### PROBLEM
Copy out the full text on Weintraub Entertainment Group word for word.

Film production company (1986–1990)

Weintraub Entertainment Group (WEG) was a film production company considered to be a mini-major studio founded by Jerry Weintraub.

==History==
Weintraub Entertainment Group was formed on July 1, 1986 by Jerry Weintraub. In February 1987, WEG received $461 million in financing from Columbia Pictures, Cineplex Odeon and others in the form of securities, bank loans and advances. The Coca-Cola Company and US Tobacco Company were principal investors. WEG also arranged a $145-million, 7-year credit line with the Bank of America. WEG also signed a 20-year distribution deal with Columbia and planned to release seven or eight movies per year.

In March 1987, WEG signed its first production and distribution deal, a three-year agreement with Robert Stigwood's RSO Films for multiple films budgeted in the $12-million to $15-million range. With Stigwood's partnership, WEG was to finance a film version of Evita with Oliver Stone as writer/director and Meryl Streep as Eva Perón. However, the studio dropped the project.

WEG purchased from The Cannon Group in May 1987 its 2,000-title British film library, the Thorn EMI Screen Entertainment library, for $85 million with $50 million from a loan. On July 20, Harry Usher joined the Group as President of the Weintraub International Enterprises division and as a senior vice president.

In January 1988, Barney Rosenzweig was hired as chairman of the television unit, corporate vice president and a member of the executive committee. In July, the Bank of America terminated its credit line with Weintraub after difficulties in syndicating parts of the loan to other banks due to the Thorn-EMI loan. The Group's first release was The Big Blue in August; it grossed $1.6 million the opening weekend.

(Entries taken from a collection)
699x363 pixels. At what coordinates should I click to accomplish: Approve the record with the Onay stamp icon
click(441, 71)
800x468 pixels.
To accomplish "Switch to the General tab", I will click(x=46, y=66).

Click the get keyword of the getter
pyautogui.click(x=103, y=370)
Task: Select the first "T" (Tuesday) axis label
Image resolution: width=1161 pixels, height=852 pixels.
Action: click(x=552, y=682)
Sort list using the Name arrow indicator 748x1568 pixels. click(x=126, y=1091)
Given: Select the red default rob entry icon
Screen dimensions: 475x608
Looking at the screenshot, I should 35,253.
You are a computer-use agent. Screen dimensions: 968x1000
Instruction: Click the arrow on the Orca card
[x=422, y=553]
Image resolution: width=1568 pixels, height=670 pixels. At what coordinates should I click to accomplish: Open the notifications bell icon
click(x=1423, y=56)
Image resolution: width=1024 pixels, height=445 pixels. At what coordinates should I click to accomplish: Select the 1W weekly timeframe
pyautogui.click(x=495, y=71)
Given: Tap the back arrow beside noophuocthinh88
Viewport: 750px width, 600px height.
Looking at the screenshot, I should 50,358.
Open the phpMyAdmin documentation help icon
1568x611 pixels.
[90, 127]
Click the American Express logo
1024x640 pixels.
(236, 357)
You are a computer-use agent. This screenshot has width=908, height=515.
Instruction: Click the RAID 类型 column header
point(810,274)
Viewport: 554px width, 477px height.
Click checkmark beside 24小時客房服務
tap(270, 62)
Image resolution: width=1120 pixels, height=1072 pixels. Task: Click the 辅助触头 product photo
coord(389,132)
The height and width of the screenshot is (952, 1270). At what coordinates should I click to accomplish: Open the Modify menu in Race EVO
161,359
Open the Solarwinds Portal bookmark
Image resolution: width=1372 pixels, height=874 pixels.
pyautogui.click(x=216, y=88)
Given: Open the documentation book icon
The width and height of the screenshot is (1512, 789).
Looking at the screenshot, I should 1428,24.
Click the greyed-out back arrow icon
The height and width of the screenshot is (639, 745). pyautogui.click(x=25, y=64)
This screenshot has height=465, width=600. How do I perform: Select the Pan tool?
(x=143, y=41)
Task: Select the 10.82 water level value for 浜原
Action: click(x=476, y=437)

### COMPLETED EXERCISE
Film production company (1986–1990)

Weintraub Entertainment Group (WEG) was a film production company considered to be a mini-major studio founded by Jerry Weintraub.

==History==
Weintraub Entertainment Group was formed on July 1, 1986 by Jerry Weintraub. In February 1987, WEG received $461 million in financing from Columbia Pictures, Cineplex Odeon and others in the form of securities, bank loans and advances. The Coca-Cola Company and US Tobacco Company were principal investors. WEG also arranged a $145-million, 7-year credit line with the Bank of America. WEG also signed a 20-year distribution deal with Columbia and planned to release seven or eight movies per year.

In March 1987, WEG signed its first production and distribution deal, a three-year agreement with Robert Stigwood's RSO Films for multiple films budgeted in the $12-million to $15-million range. With Stigwood's partnership, WEG was to finance a film version of Evita with Oliver Stone as writer/director and Meryl Streep as Eva Perón. However, the studio dropped the project.

WEG purchased from The Cannon Group in May 1987 its 2,000-title British film library, the Thorn EMI Screen Entertainment library, for $85 million with $50 million from a loan. On July 20, Harry Usher joined the Group as President of the Weintraub International Enterprises division and as a senior vice president.

In January 1988, Barney Rosenzweig was hired as chairman of the television unit, corporate vice president and a member of the executive committee. In July, the Bank of America terminated its credit line with Weintraub after difficulties in syndicating parts of the loan to other banks due to the Thorn-EMI loan. The Group's first release was The Big Blue in August; it grossed $1.6 million the opening weekend.